Bom, minha experiência profissional ainda é mais curta do que eu gostaria que fosse e quase me sinto culpado em pensar, ou “matutar” o que expressarei a seguir. Eu disse quase…
Até onde pode-se limitar recursos tecnológicos de um profissional de tecnologia e ainda querer que o mesmo tenha um funcionamento pleno? Ultimamente onde eu trabalho, tivemos restrição quase que total ao acesso a computadores próprios, à internet, entre outros, e o mais recente corte foi o e-mail externo. Caso precisamos de um driver de um determinado periférico, é necessário enviar uns 2 e-mails e fazer algumas ligações para conseguir um driver em um local compartilhado da rede. E se o driver não funcionar, ou não for compatível? Sinto muito, ainda tenho que terminar no menor tempo possível… Viu só?
Nessa espera por uma resposta de e-mail, e telefones desocupados vieram me dizer que acharam minha força de vontade no meio da rua, embaixo de um caminhão, reduzida a pó.
Outro dia, li um texto chamado “Como não liderar geeks que foi traduzido do Positive Sharing, muito bom e que se enquadra extremamente em vários ambientes de trabalho, inclusive o meu. Atenção, muitos erros ali mostrados são vísiveis até quando se vê a fachada de uma empresa.
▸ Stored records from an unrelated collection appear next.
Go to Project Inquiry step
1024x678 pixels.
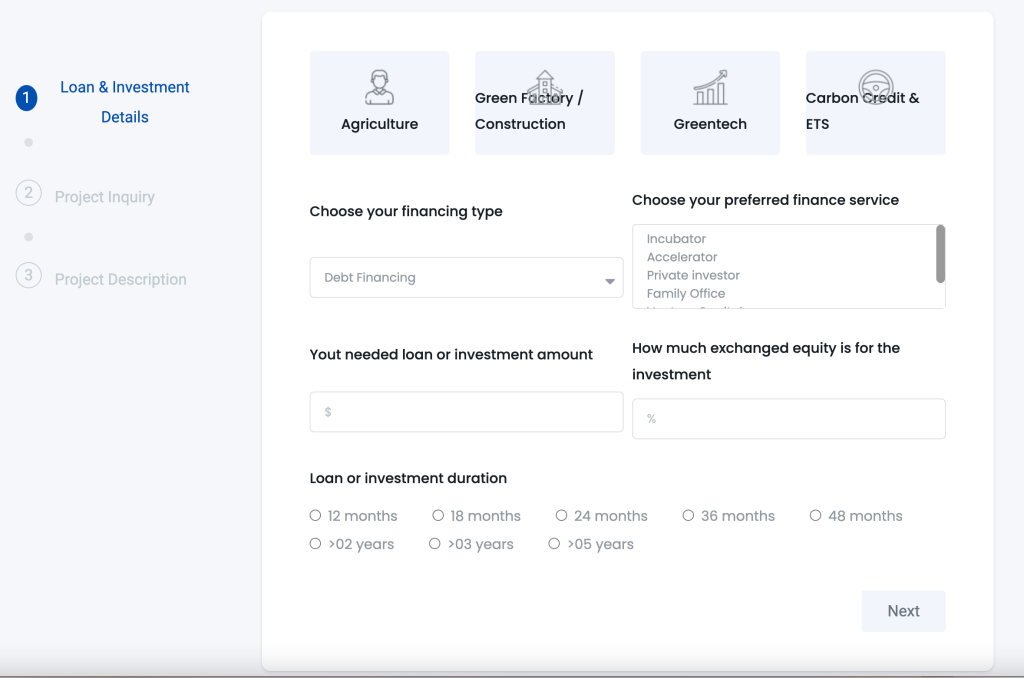pos(105,197)
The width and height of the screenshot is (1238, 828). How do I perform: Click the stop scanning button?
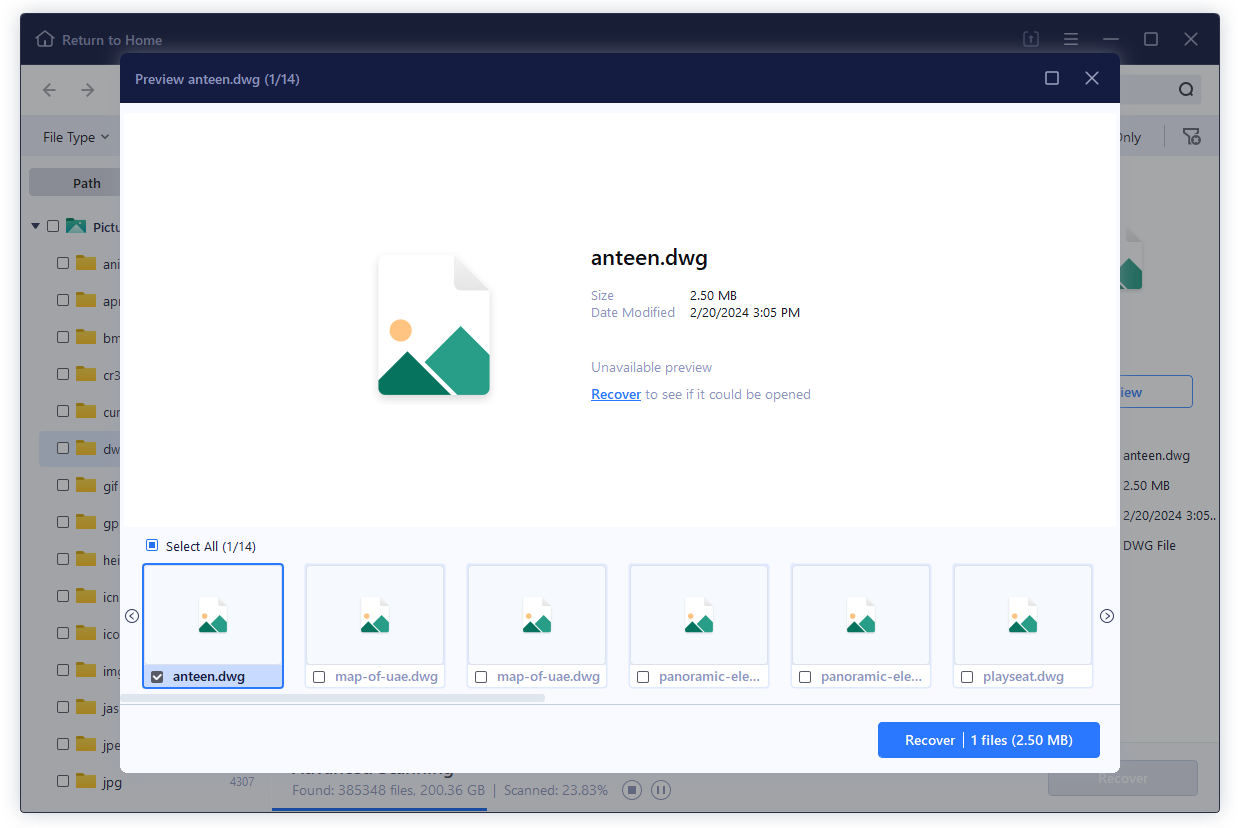631,790
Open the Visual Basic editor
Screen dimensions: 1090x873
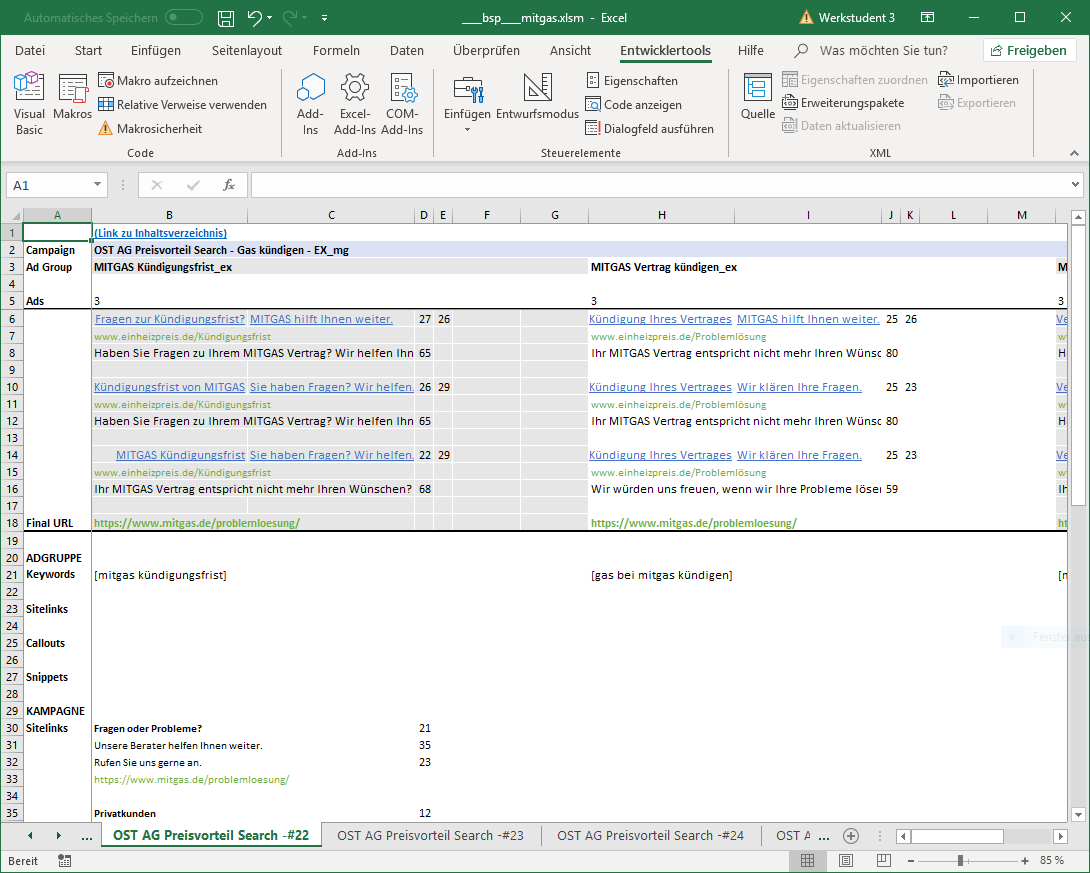29,103
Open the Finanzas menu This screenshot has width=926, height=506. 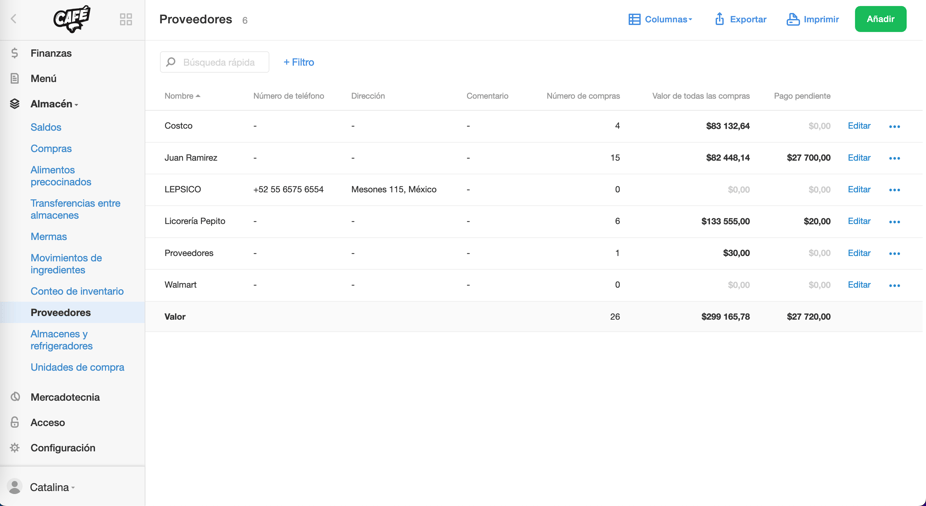[x=51, y=53]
Existem necessidades e vontades… Acesso a internet, acho necessário… Acesso a tudo? Não. É difícil controlar? É, mas quando se tem uma boa relação onde direitos e deveres ficam explícitos o profissionalismo certamente encontra a ética e funciona. Se a relação é transparente e aberta entre empregado e superior, fica fácil entender o motivo de certos atos restritivos. Caso contrário, está aberta a caça a brechas de proxy e furos de rede.